Paura di perdere il bambino

Frida

Buonasera,
ho bisogno di consigli, rassicurazioni e conforto! La verità è che ho paura, tre anni fa ho perso un bimbo a tre mesi perche bradicardico, da circa 5 settimane ora, a 33 anni ho scoperto di aspettare nuovamente. Le beta sono arrivate a 5 mila, ho fatto la visita e l’embrione si è impiantato bene nell’utero.
Il problema è che soffro per tanti traumi di depressione maggiore, bipolarismo e attacchi di panico. Prendo farmaci da 11 anni. A volte ho periodi in cui sto bene altri... beh lasciamo stare.
La mia terapia attuale è di Depakin crono 700 mg al giorno, Cymbalta 60 mg, Xanax 3 volte al giorno 20 gocce e Rivotril 5 gocce al giorno. Da quando ho finito la visita sono caduta nello sconforto totale, il ginecologo mi ha detto che appena entrerò nell’embrionesi dovrò sospendere o sostituire i farmaci, perché o la gravidanza va avanti o si ferma!
Purtroppo tutti si aspettano che starò bene e che non mi succederà nulla ma io ed il mio neurologo sappiamo che una paziente con la mia patologia alla quale viene tolta la terapia può cadere facilmente.
Io mi sento uno straccio, ho paura, già mi sta riprendendo l’ansia, voglio questo figlio ma non voglio essere la causa anche della morte di questo. Non so che fare, mi piacerebbe essere forte, ma se non ho smesso i farmaci in 11 anni come potrò farlo ora?
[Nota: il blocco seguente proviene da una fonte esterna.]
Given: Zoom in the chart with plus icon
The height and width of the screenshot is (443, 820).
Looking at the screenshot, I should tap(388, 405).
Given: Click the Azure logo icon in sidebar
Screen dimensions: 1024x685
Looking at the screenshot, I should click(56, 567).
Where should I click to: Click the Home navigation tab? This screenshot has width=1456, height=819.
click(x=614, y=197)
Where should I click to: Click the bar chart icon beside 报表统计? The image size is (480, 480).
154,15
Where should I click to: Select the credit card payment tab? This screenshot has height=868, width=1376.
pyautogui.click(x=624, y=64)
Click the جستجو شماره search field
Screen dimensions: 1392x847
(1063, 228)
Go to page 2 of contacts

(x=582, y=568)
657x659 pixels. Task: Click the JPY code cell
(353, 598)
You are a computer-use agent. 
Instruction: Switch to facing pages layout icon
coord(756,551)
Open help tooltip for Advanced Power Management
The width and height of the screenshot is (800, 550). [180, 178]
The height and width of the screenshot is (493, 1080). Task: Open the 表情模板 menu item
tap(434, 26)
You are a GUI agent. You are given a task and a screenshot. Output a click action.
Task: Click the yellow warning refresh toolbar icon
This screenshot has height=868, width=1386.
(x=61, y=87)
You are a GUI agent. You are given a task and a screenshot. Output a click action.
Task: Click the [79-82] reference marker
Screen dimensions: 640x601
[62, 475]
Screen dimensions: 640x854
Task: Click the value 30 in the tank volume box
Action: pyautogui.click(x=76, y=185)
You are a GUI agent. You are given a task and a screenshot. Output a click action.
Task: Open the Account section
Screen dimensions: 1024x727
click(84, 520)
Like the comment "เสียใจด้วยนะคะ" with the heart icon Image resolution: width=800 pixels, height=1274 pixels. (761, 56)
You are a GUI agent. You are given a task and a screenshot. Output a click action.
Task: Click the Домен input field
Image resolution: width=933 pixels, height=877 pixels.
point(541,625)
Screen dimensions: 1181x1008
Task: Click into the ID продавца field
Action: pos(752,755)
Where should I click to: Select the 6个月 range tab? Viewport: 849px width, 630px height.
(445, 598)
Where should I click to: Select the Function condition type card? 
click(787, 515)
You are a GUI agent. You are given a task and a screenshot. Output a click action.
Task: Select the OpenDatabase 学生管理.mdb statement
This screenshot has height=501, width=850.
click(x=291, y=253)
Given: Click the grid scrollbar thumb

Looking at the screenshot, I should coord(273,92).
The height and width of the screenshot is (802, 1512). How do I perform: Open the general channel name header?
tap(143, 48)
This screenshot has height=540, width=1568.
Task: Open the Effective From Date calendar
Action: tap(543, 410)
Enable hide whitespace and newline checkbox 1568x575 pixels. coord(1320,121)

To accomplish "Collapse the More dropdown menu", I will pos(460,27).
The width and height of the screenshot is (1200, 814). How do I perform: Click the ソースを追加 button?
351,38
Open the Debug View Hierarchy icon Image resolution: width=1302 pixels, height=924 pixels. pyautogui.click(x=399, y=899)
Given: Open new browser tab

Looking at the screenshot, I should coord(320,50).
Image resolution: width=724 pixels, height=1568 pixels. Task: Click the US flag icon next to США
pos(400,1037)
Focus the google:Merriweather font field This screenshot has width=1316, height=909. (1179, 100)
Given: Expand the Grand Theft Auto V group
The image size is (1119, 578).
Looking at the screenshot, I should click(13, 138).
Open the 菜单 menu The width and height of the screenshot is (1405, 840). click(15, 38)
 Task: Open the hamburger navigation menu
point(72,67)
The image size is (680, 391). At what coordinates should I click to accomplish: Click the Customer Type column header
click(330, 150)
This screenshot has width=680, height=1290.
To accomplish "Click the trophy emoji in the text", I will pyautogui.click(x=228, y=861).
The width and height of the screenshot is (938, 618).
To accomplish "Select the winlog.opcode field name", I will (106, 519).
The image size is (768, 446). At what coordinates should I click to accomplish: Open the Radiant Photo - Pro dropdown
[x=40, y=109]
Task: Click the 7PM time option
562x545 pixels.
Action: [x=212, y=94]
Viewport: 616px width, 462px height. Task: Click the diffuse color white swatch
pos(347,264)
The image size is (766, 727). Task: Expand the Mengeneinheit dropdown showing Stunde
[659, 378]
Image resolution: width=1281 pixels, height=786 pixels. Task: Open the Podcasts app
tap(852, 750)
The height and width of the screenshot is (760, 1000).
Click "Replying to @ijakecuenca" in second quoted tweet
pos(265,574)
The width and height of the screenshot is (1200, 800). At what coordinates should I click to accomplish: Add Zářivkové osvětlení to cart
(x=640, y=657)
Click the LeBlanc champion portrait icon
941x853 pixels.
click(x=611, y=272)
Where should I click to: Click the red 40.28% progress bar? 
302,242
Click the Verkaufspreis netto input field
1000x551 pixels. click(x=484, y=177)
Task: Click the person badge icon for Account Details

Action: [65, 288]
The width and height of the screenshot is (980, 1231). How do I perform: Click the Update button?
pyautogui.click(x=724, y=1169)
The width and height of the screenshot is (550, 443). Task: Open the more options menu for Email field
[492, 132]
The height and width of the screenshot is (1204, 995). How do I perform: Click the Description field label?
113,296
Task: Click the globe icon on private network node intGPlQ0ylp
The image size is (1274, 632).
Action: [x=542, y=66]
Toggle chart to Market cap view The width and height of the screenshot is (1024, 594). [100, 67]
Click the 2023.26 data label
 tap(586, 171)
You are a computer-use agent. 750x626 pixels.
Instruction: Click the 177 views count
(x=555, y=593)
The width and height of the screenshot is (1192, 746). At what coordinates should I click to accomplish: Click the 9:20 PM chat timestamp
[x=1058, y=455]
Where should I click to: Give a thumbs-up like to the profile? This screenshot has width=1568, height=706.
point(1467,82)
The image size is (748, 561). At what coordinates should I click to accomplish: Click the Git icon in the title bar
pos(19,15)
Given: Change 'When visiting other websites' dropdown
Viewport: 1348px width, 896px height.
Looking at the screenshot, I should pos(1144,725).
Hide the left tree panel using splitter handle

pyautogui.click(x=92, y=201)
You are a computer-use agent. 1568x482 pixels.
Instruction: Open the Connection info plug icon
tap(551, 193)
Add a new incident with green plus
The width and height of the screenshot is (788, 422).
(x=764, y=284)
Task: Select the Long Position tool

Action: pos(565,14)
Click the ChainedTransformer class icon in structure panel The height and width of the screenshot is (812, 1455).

C’è qualcuna nella mia situazione o che prende questi farmaci?
Grazie

Buonasera Frida,
la sua preoccupazione è più che comprensibile, a livello farmacologico è fondamentale che il suo ginecologo e il suo neurologo si confrontino su come gestire al meglio la situazione per il suo benessere e quello del bambino, allo stesso modo le suggerirei di farsi seguire da uno psicoterapeuta durante la gravidanza, per elaborare le emozioni del precedente aborto e prendersi cura di affrontare al meglio tutti i vissuti di questa nuova attesa.